# How to flash/prep for siding around concrete porch poured over wood siding?



## Dixon12 (May 3, 2016)

I'm doing siding in sections and about to get to where previous owners poured about a foot thick concrete porch right over wood siding. How would I flash/prep around that? I'll be tearing out the wood siding and gonna put sheathing and wrap around it, but obviously can't do anything about anything behind the porch slab.


----------



## Bondo (Dec 8, 2007)

> previous owners poured about a foot thick concrete porch right over wood siding. How would I flash/prep around that? I'll be tearing out the wood siding


Ayuh,... Is the concrete properly pitched to move any water away from the sidin',..??
If so,...
I'd probably slide the flashin' in, 'n caulk along the seam with a high quality caulkin',....


----------



## kwikfishron (Mar 11, 2010)

I use a Z flashing there bent at the angle of the slope of the slab. I cut a groove into the slab to accept the down bend of the flashing. I also run a generous bead of a polyurethane caulk (like Vulkem or Quad) on the concrete and seat the flashing onto that.

Cutting the groove into the slab is the critical step that shouldn't be skipped.


----------



## RRH (Nov 24, 2016)

kwikfishron said:


> I use a Z flashing there bent at the angle of the slope of the slab. I cut a groove into the slab to accept the down bend of the flashing. I also run a generous bead of a polyurethane caulk (like Vulkem or Quad) on the concrete and seat the flashing onto that.
> 
> Cutting the groove into the slab is the critical step that shouldn't be skipped.

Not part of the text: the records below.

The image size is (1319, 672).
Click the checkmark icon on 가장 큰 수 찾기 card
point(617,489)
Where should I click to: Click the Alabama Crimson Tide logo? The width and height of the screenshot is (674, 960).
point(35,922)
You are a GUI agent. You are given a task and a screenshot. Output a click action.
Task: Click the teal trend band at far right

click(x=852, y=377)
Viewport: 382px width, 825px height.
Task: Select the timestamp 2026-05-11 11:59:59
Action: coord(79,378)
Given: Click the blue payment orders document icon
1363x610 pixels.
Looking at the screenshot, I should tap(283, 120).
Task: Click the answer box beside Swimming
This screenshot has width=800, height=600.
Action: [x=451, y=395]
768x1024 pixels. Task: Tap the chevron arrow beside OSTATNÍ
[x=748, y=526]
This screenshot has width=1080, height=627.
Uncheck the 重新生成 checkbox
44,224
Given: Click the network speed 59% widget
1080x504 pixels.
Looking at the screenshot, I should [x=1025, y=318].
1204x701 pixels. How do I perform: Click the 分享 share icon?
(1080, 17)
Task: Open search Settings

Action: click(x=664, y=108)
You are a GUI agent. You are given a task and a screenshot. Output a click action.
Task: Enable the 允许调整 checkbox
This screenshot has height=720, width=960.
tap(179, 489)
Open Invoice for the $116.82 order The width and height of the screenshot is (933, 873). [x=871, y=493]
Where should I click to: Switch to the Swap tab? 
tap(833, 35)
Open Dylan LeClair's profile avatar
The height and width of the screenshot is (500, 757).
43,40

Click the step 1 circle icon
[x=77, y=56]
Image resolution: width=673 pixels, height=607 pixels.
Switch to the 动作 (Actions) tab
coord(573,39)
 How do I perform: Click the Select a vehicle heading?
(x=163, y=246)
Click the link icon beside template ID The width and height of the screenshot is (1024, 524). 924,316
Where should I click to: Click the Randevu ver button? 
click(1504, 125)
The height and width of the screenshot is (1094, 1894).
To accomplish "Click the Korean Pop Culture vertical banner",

I was going to say the same thing. It is the only sure way. And not as hard as it seems. May have to bend your own flashing.


----------



## Dixon12 (May 3, 2016)

The concrete is pitched. 

How would I cut that grove, and how deep should it go? Also, is it really necessary, since it's under a roof, except for that corner in the first picture. It runs about 20-25 ft, so any cutting wouldn't be that easy. And would I need to seal the concrete after cutting that groove? Any suggestions on how to flash/prep that inner corner in the first pic? Set some sort of kickout flashing on polyurethane caulk or is there more to it than that?


----------